Exercise instructions
From the records below, extract only the lines running from the line with "The image size is (1920, 1030)." to the line with "Image resolution: width=900", both lines included, reproducing them exactly.

Task inputs
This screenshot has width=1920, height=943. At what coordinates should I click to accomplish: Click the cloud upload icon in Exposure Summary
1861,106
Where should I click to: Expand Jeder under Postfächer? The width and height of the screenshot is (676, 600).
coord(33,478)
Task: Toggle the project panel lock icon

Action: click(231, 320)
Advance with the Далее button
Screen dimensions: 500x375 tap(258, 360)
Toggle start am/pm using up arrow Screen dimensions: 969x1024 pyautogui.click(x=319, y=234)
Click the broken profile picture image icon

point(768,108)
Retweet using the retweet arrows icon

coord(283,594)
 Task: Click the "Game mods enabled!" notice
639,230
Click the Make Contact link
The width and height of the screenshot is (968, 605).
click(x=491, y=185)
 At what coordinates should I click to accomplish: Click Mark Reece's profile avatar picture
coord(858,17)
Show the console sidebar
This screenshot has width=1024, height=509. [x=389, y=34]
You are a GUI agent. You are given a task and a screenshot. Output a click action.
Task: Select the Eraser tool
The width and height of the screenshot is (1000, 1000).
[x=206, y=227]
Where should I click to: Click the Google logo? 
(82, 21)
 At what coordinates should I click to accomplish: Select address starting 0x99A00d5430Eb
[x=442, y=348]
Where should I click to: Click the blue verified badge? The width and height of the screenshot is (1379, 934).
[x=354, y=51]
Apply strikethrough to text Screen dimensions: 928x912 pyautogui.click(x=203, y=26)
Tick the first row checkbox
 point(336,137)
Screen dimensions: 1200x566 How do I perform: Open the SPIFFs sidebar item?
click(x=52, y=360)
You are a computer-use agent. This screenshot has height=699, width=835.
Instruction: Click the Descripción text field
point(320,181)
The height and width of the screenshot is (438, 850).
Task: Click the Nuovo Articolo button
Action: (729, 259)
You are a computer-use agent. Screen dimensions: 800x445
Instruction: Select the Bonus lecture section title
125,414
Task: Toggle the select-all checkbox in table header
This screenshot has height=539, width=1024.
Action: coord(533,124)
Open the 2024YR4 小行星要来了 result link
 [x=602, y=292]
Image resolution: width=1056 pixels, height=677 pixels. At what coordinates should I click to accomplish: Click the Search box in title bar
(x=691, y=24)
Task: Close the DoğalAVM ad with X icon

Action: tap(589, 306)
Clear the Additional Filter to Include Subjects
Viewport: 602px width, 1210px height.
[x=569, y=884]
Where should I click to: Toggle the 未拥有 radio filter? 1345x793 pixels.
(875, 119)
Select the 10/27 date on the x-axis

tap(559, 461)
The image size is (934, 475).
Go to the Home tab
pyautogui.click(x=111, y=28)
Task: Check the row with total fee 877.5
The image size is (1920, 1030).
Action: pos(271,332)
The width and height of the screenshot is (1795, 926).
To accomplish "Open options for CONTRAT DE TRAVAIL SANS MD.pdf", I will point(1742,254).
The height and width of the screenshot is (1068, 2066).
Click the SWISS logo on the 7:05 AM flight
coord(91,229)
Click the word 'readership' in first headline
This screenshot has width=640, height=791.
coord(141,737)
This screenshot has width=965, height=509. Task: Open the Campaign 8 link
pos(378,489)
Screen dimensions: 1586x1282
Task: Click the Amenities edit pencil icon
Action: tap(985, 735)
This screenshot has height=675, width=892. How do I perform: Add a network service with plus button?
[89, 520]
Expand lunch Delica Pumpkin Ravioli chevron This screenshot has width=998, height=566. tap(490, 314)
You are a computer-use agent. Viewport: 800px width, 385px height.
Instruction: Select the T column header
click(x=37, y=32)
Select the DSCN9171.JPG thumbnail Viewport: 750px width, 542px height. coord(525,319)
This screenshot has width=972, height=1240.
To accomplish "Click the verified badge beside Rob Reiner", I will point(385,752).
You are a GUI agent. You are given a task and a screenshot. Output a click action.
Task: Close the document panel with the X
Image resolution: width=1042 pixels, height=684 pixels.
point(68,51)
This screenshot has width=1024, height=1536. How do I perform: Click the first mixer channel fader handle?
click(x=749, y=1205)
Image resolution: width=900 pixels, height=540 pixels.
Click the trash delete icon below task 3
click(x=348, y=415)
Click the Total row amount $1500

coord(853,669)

Output of the exercise
The image size is (1920, 1030).
Action: pos(271,332)
The width and height of the screenshot is (1795, 926).
To accomplish "Open options for CONTRAT DE TRAVAIL SANS MD.pdf", I will point(1742,254).
The height and width of the screenshot is (1068, 2066).
Click the SWISS logo on the 7:05 AM flight
coord(91,229)
Click the word 'readership' in first headline
This screenshot has width=640, height=791.
coord(141,737)
This screenshot has width=965, height=509. Task: Open the Campaign 8 link
pos(378,489)
Screen dimensions: 1586x1282
Task: Click the Amenities edit pencil icon
Action: tap(985, 735)
This screenshot has height=675, width=892. How do I perform: Add a network service with plus button?
[89, 520]
Expand lunch Delica Pumpkin Ravioli chevron This screenshot has width=998, height=566. tap(490, 314)
You are a computer-use agent. Viewport: 800px width, 385px height.
Instruction: Select the T column header
click(x=37, y=32)
Select the DSCN9171.JPG thumbnail Viewport: 750px width, 542px height. coord(525,319)
This screenshot has width=972, height=1240.
To accomplish "Click the verified badge beside Rob Reiner", I will point(385,752).
You are a GUI agent. You are given a task and a screenshot. Output a click action.
Task: Close the document panel with the X
Image resolution: width=1042 pixels, height=684 pixels.
point(68,51)
This screenshot has width=1024, height=1536. How do I perform: Click the first mixer channel fader handle?
click(x=749, y=1205)
Image resolution: width=900 pixels, height=540 pixels.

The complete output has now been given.